The federal court lawsuit in Philadelphia, Mehling, et al. v. New York Life Ins. Co., et al., Civ. Action No.
99-5417 (E.D Pa.), alleged, among other things, that the New York Life retirement plans were imprudently invested by the plan trustees in proprietary mutual funds offered by the company.
Defendants, including New York Life and the Boards of Trustees of the plans, denied the allegations and asserted that the plans' investments, or menu of investment options in the case of the 401(k) plans, have at all times been prudently selected. ERISA does not prohibit the investment of a retirement plan’s assets in proprietary mutual funds offered by the plan's sponsor provided that the investments and fees are appropriate.
The four plans involved in the settlement are a defined benefit pension plan for agents and one for employees; and a
401(k) defined contribution savings plan for agents and one for employees. The settlement class consists of some 35,000
current and former participants in the 401(k) plans who had a 401(k) account balance at any time during the period January 1, 1994 to December 31, 2005, and the approximately 32,000 current or former employees or agents who were participants in the defined benefit plans as of December 31, 2005.

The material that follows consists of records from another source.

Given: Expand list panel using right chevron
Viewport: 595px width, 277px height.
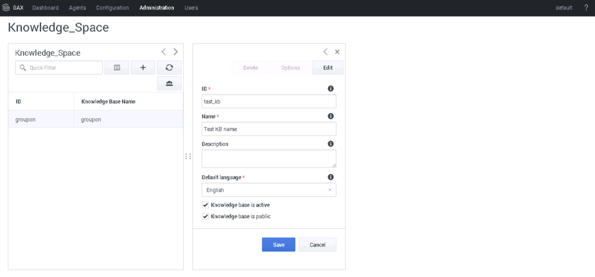Looking at the screenshot, I should (x=176, y=52).
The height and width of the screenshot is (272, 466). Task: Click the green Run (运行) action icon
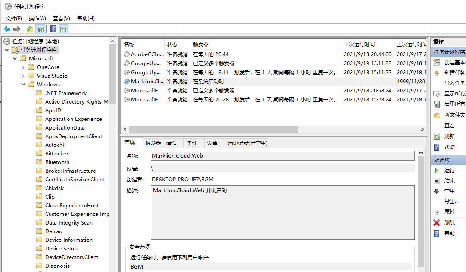(437, 171)
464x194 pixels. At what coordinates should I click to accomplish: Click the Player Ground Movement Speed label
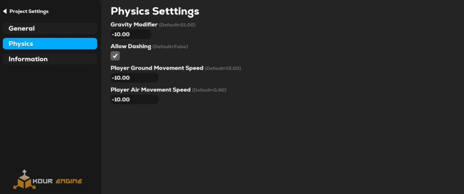click(157, 68)
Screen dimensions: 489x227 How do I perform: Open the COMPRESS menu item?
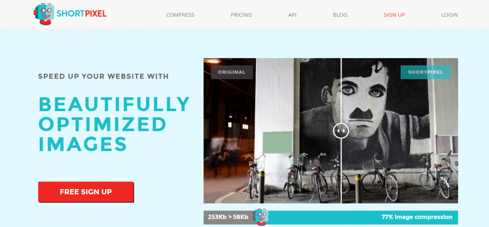pyautogui.click(x=180, y=15)

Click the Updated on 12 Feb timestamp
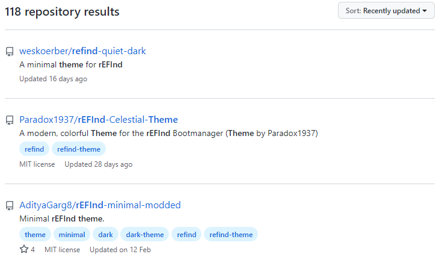click(120, 249)
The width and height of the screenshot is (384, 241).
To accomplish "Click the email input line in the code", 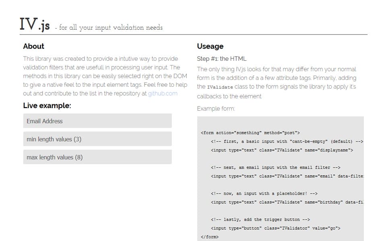I will click(x=282, y=176).
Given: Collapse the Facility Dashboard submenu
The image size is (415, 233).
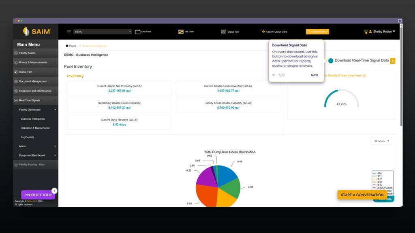Looking at the screenshot, I should coord(55,110).
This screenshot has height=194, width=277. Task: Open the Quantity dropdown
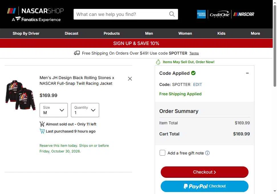(85, 110)
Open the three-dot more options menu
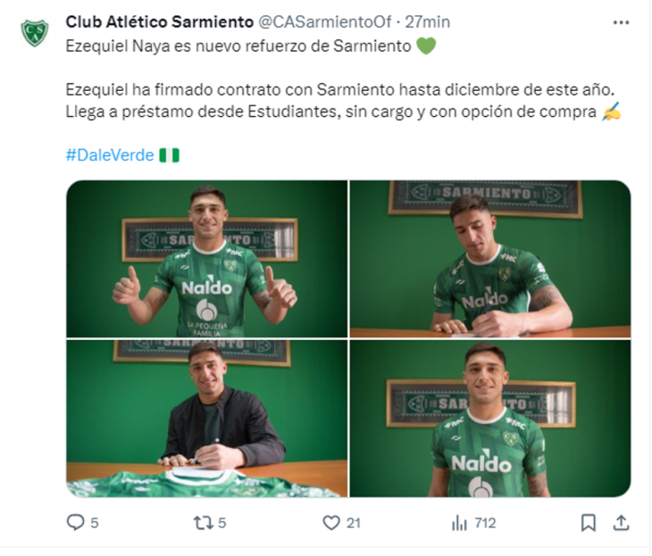Screen dimensions: 652x556 click(622, 22)
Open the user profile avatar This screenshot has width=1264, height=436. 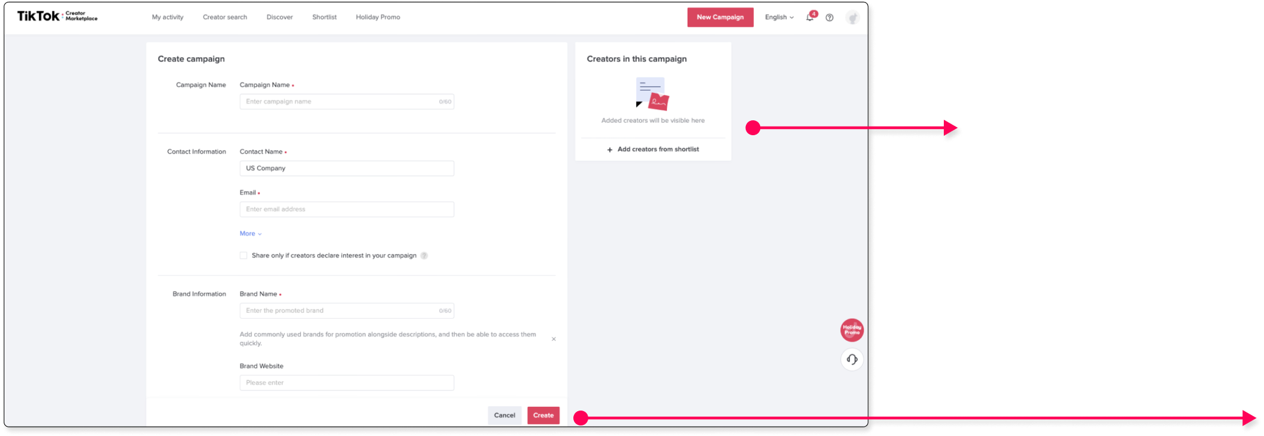[853, 18]
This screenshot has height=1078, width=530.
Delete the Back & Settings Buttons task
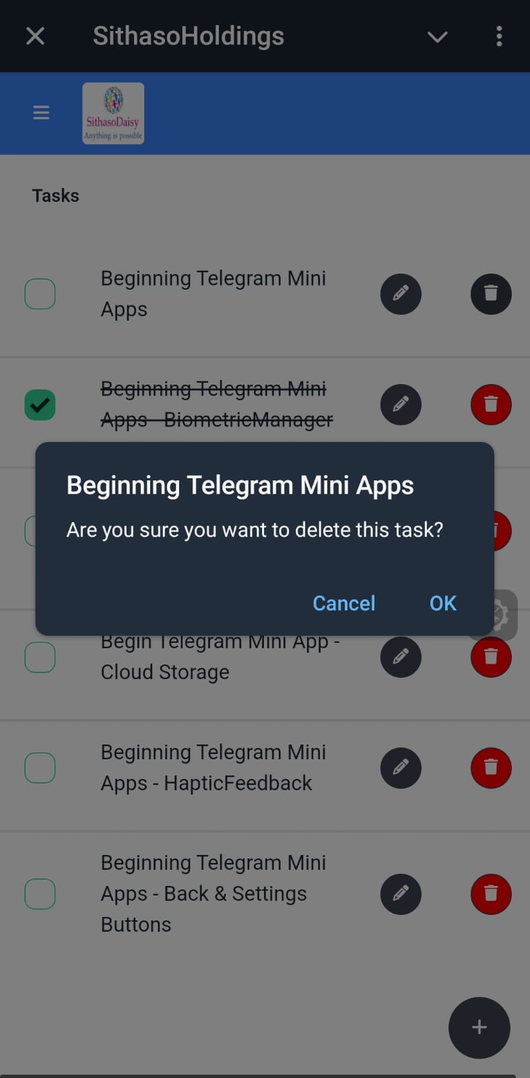tap(491, 894)
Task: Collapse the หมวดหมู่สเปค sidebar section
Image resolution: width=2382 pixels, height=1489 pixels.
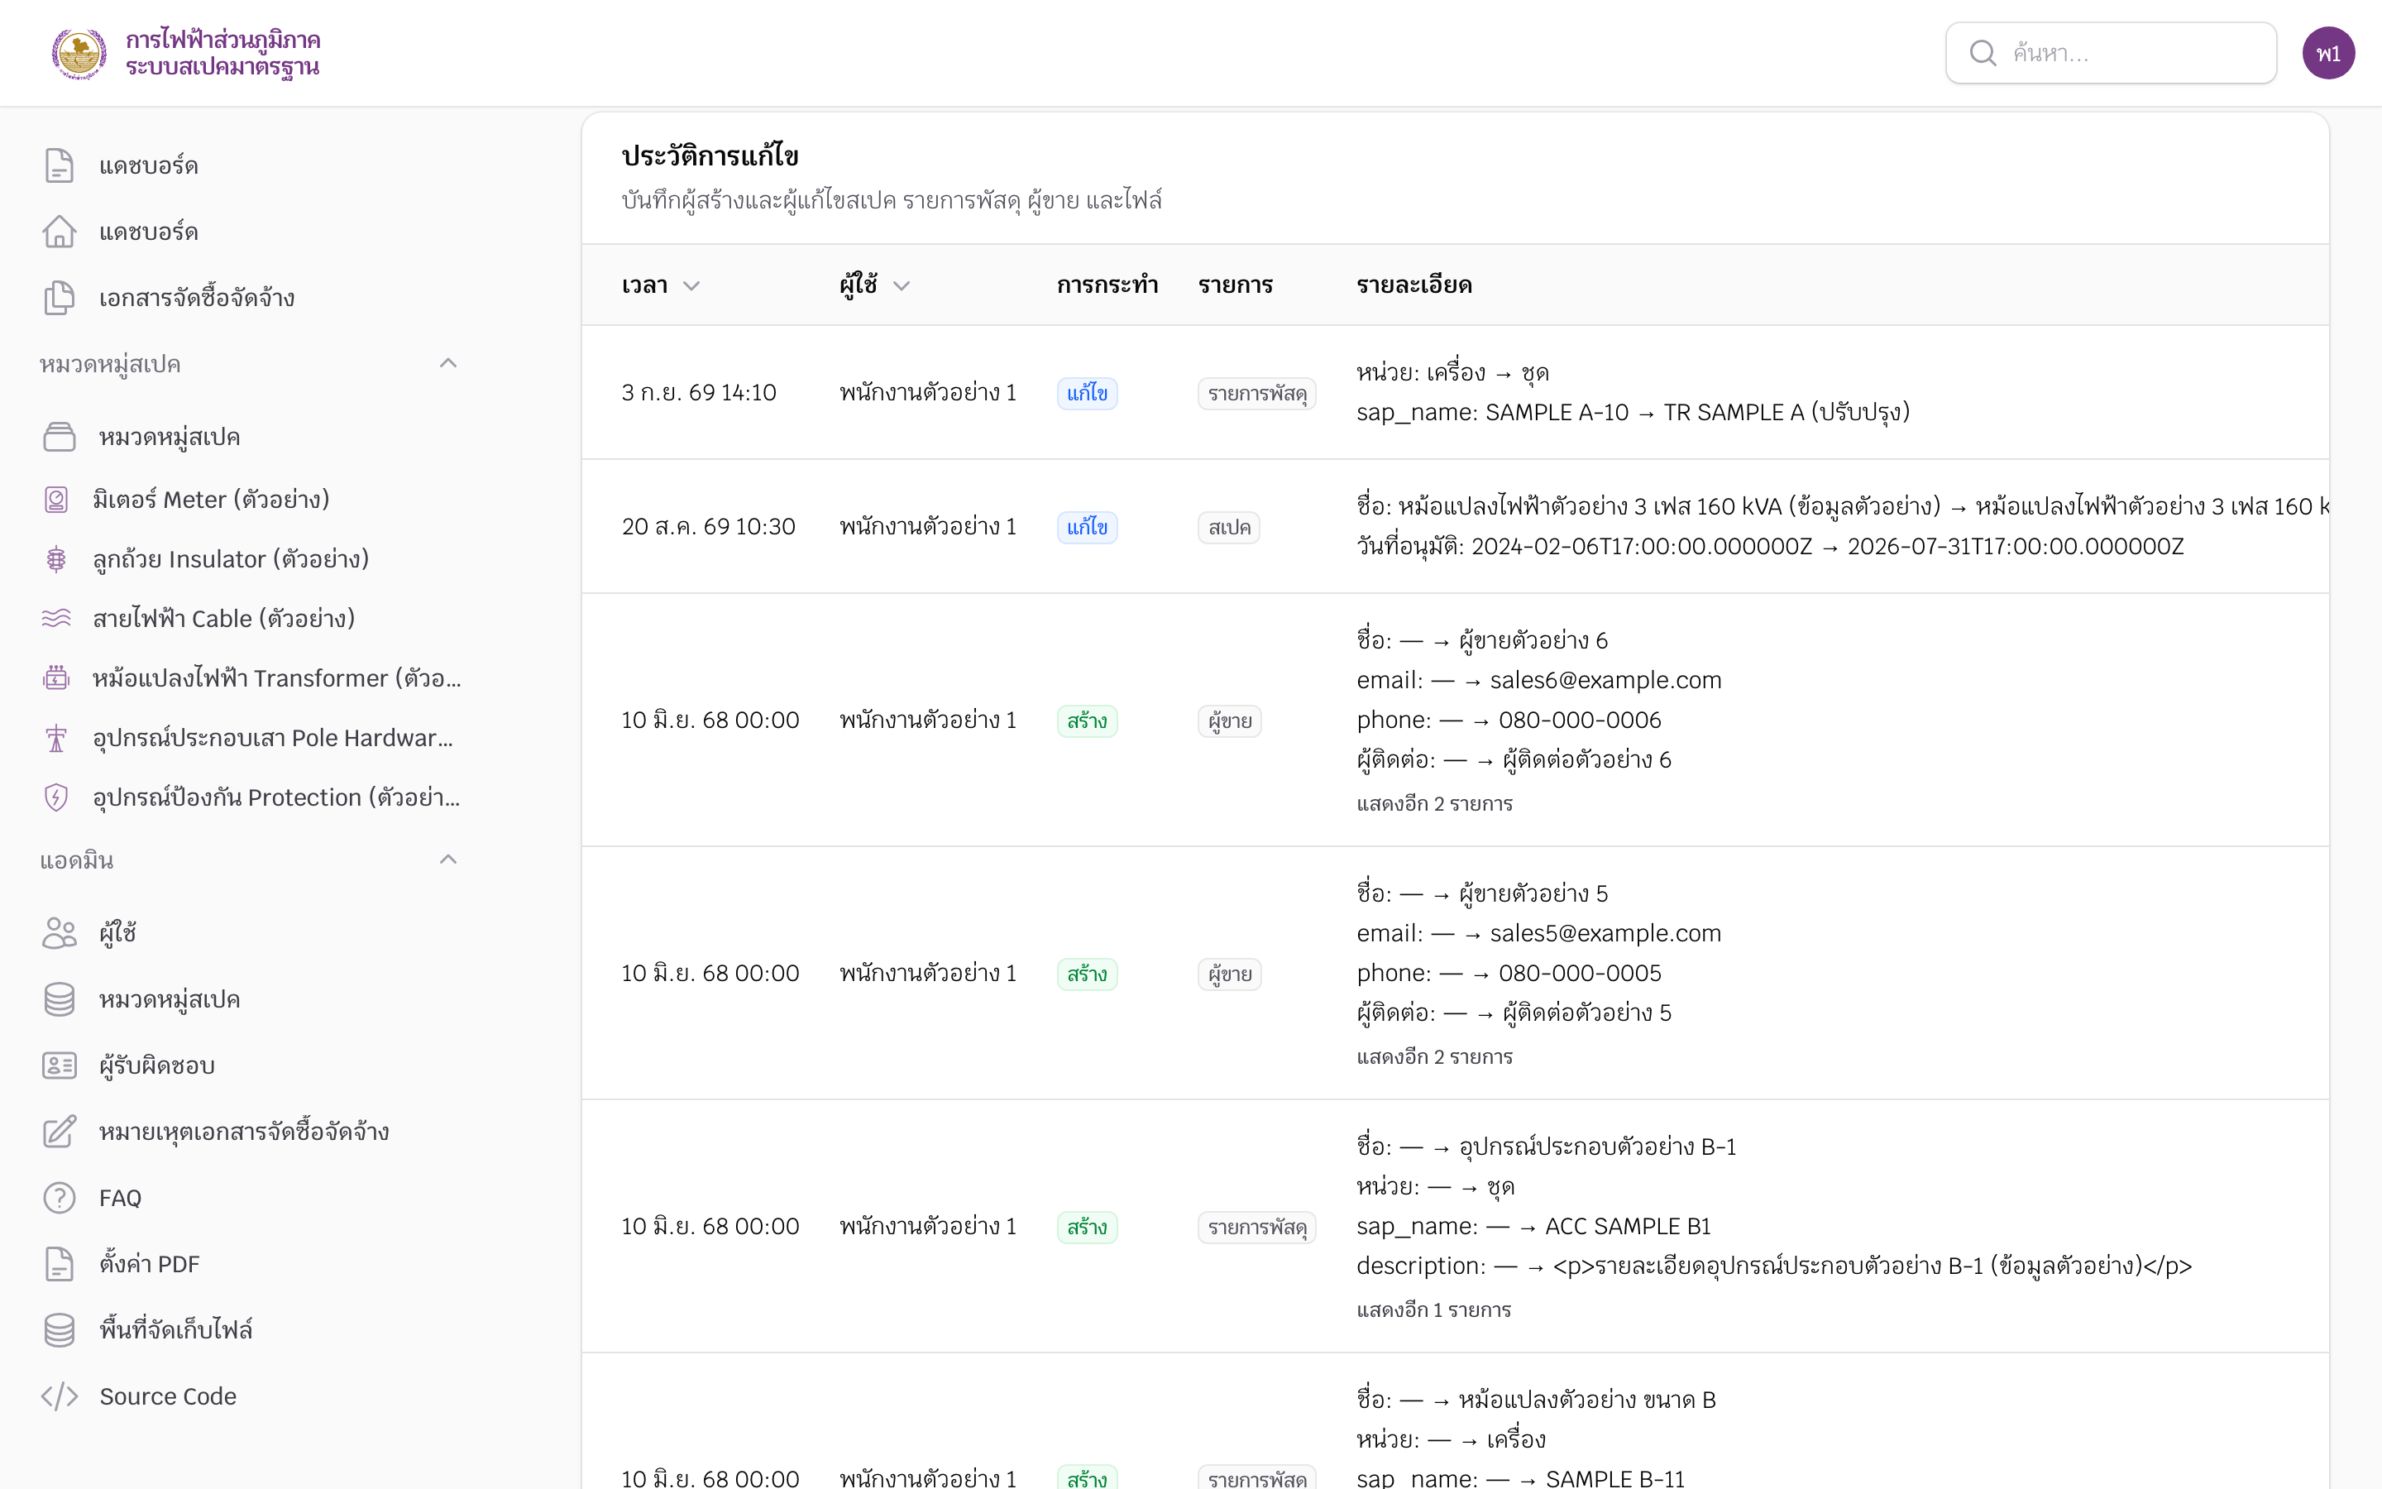Action: (448, 363)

After attorneys’ fees and administration costs are deducted from the $14 million settlement amount, 70% of the remainder will be deposited in the 401(k) defined contribution plans and 30% in the defined benefit plans. The 401(k) plans’ proceeds will be distributed to qualifying 401(k) plan participants in a one-time lump sum payment based on a formula that is based on the amount of participants’ account balances. Current and former agents and employees who qualify will receive payments under the settlement between $50 and $1,000. The two defined benefit (or, traditional pension) plans will receive deposits that will not increase benefits paid to individual participants but will strengthen the funding of the plans and
participants’ retirement security.
On October 25, 2007, Judge Bruce W. Kauffman of the United States District Court for the Eastern District of Pennsylvania, Philadelphia, granted preliminary approval of the settlement. Judge Kauffman could grant final approval of the settlement early next year following the final hearing currently set for January 22, 2008.
Before submitting the settlement to the court for preliminary approval, the parties agreed that two independent
fiduciaries would be appointed to represent the plans to ensure that the settlement terms are fair and reasonable. The two
independent fiduciaries reviewed the facts of the case, the law applicable to the claims and the proposed settlement
agreement and concluded that the settlement terms are fair and reasonable.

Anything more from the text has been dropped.